As mudanças das leis e dos valores morais
Em um país de orientação predominantemente cristã, começamos a perceber que as leis que visam regulamentar a prostituição como atividade profissional e o “casamento homossexual” como união reconhecida pelo Estado, não pretendem outra coisa senão uma mudança na concepção dos valores morais. O proselitismo homossexual com o patrocínio do Estado já é uma realidade. O que será das novas gerações? Quais valores morais orientarão a vida das futuras famílias?
A nova religiosidade
Longe de caracterizar-se como ateísta, este século tem se mostrado extremamente propenso à religiosidade. Entretanto, um fenômeno novo já começa a despontar. Trata-se do que, momentaneamente, está sendo chamado de “movimento dos desigrejados”. A cada dia novas obras são publicadas com o depoimento de pessoas desiludidas com a igreja enquanto instituição. De acordo com o Censo do IBGE de 2010, incrivelmente, depois do catolicismo romano e da Assembleia de Deus, este é hoje o “grupo religioso” que mais cresce. É preciso pensar nas causas e em como lidar com esse novo problema.

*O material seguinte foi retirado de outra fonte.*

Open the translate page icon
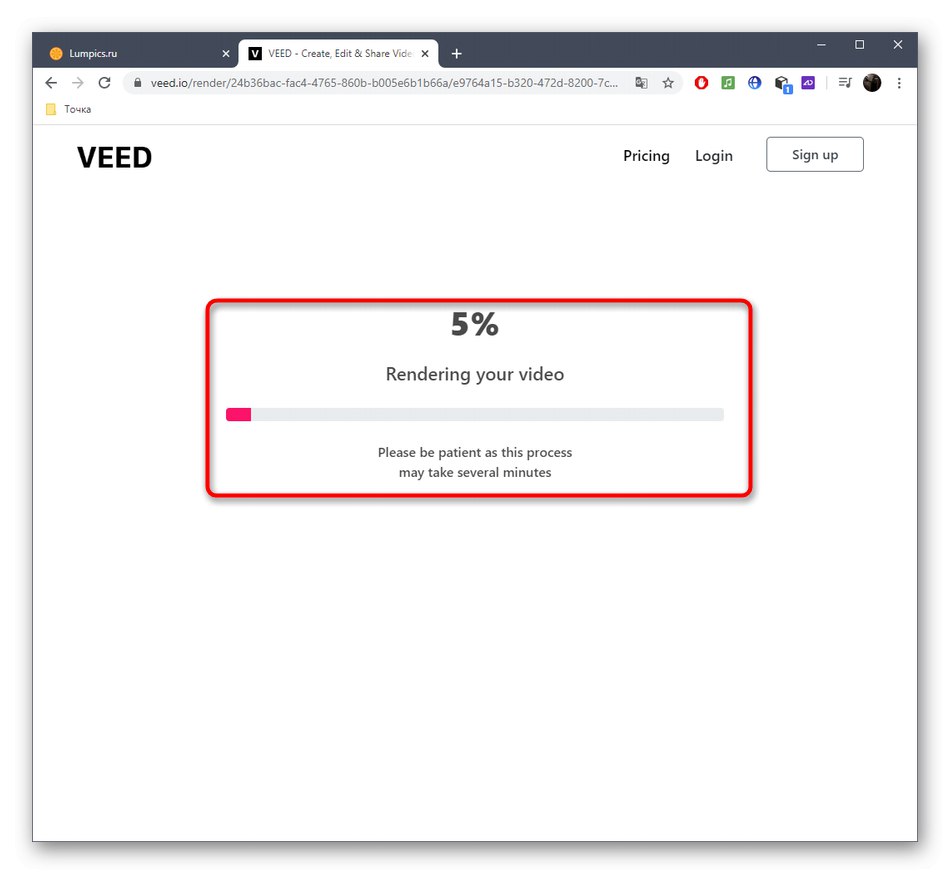The image size is (950, 874). point(642,83)
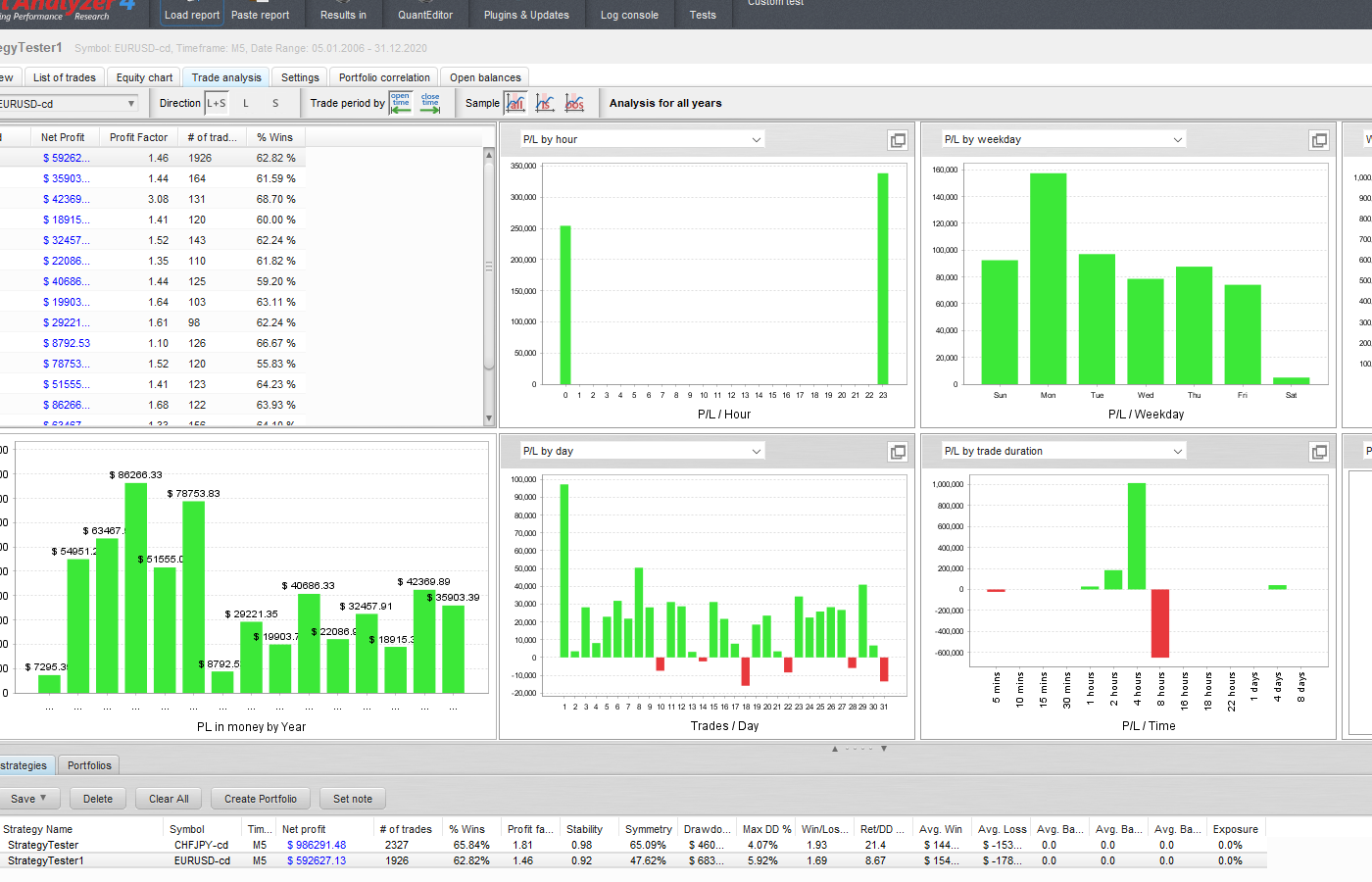Viewport: 1372px width, 882px height.
Task: Set direction to L+S
Action: point(217,103)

Ascensão econômica e a melhoria na qualidade de vida
A implementação de novas políticas com a ascensão de governos que nunca haviam chegado ao poder vem causando impacto econômico positivo principalmente nas classes C e D. Entretanto, ao mesmo tempo em que produzem melhorias na qualidade de vida dos cidadãos, estes mesmos regimes introduzem políticas de minorias bastante perigosas. Até que ponto o populismo não está “dando com uma mão” para “tirar com dez outras”, fazendo com que até mesmo a moralidade seja banida?
A superexposição midiática da igreja
Desde os tempos de Constantino, em nenhum outro tempo a igreja foi tão amplamente exposta. Milagres, ou algo parecido, dividem o horário nobre da TV aberta com novelas e outras programações. Até quando a “espetacularização da fé” auxilia o verdadeiro Evangelho? Como buscar formas alternativas de evangelização sem parecer que estamos envolvidos na mesma briga mercadológica por “almas”?

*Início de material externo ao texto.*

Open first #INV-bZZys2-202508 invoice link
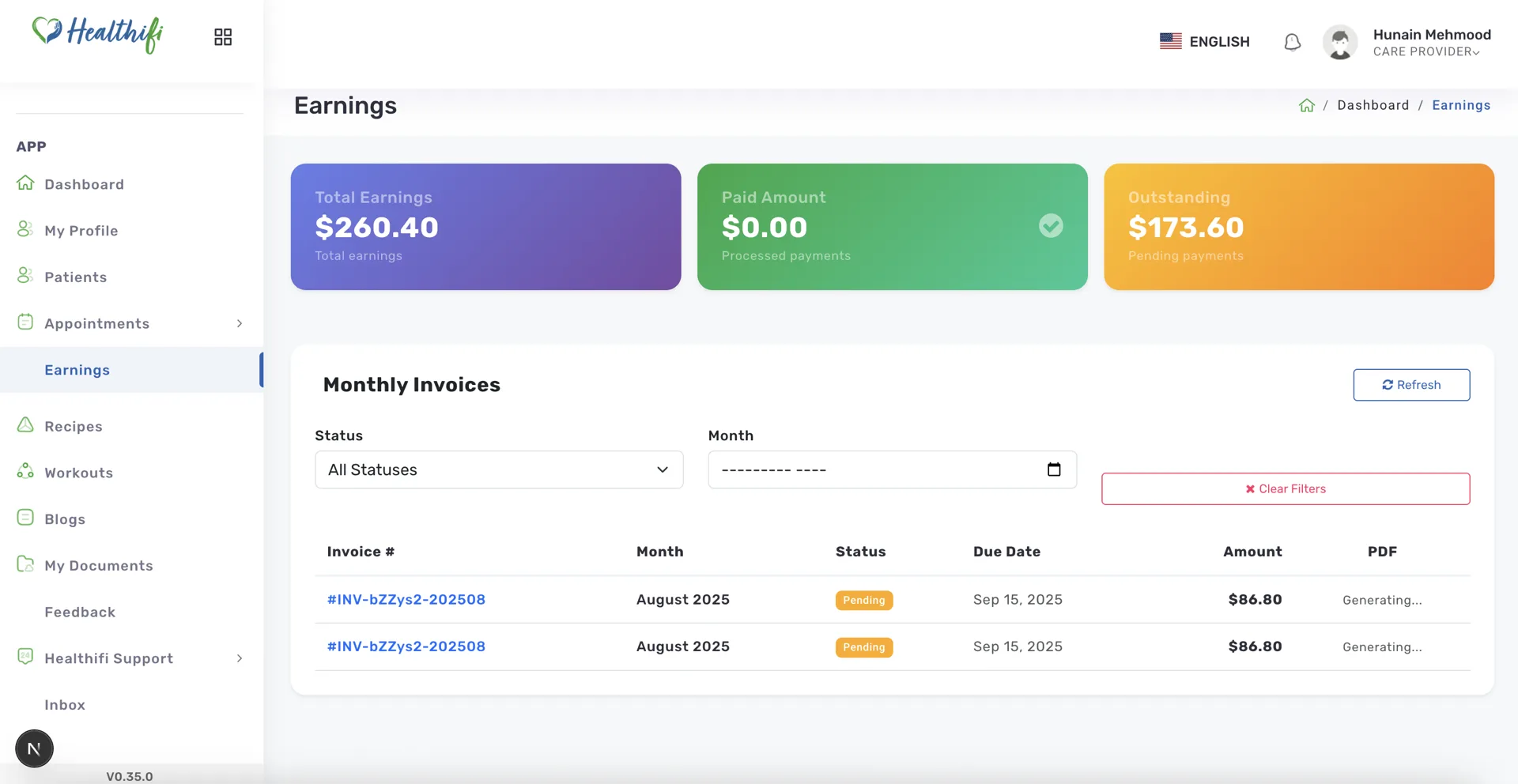Viewport: 1518px width, 784px height. point(406,599)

A secularização mais presente
Em nenhum outro lugar o reflexo da secularização é tão evidente quanto na igreja. Apesar de serem as artes e a ciência (e a filosofia por trás delas) os grandes propulsores da modernidade tardia, no campo religioso suas influências se revelam ainda mais presentes. A flexibilização dos valores do Evangelho, visando amoldá-los às mudanças da pós-modernidade é um dos perigos mais sutis deste tempo para a igreja. O que seria, de fato, a “secularização”? A inserção de pensamentos puramente materiais na esfera religiosa ou a atribuição de uma dimensão religiosa às coisas puramente temporais?
A igreja do século 21
Recentemente, um novo conceito surgiu nos círculos teológicos brasileiros, trata-se da chamada “teologia pública”, ou seja, a mensagem cristã adequada em termos de linguagem, forma e conteúdo, às necessidades das pessoas do mundo atual. Fazer esse caminho e não secularizar o Evangelho é o grande desafio da igreja neste tempo. Se ela fechar-se, poderá tornar-se sectária, obsoleta e incomunicável às pessoas que dela mais precisam. Não obstante, abrir-se em demasia, leva a comunidade de fé ao perigo de descaracterizar-se diante das absorções indiscriminadas de modelos que não servem para a sua vivência.
Considerações Finais
Que mudanças devemos ainda enfrentar nesse novo milênio? Eis uma pergunta impossível de ser respondida. Quais implicações, os acontecimentos acima elencados, trouxeram para o dia a dia da sociedade? Esta sim é uma questão, não apenas possível de ser respondida, mas que deve obrigatoriamente ocupar a pauta das discussões, pois é para isso que nós, professores, fomos chamados.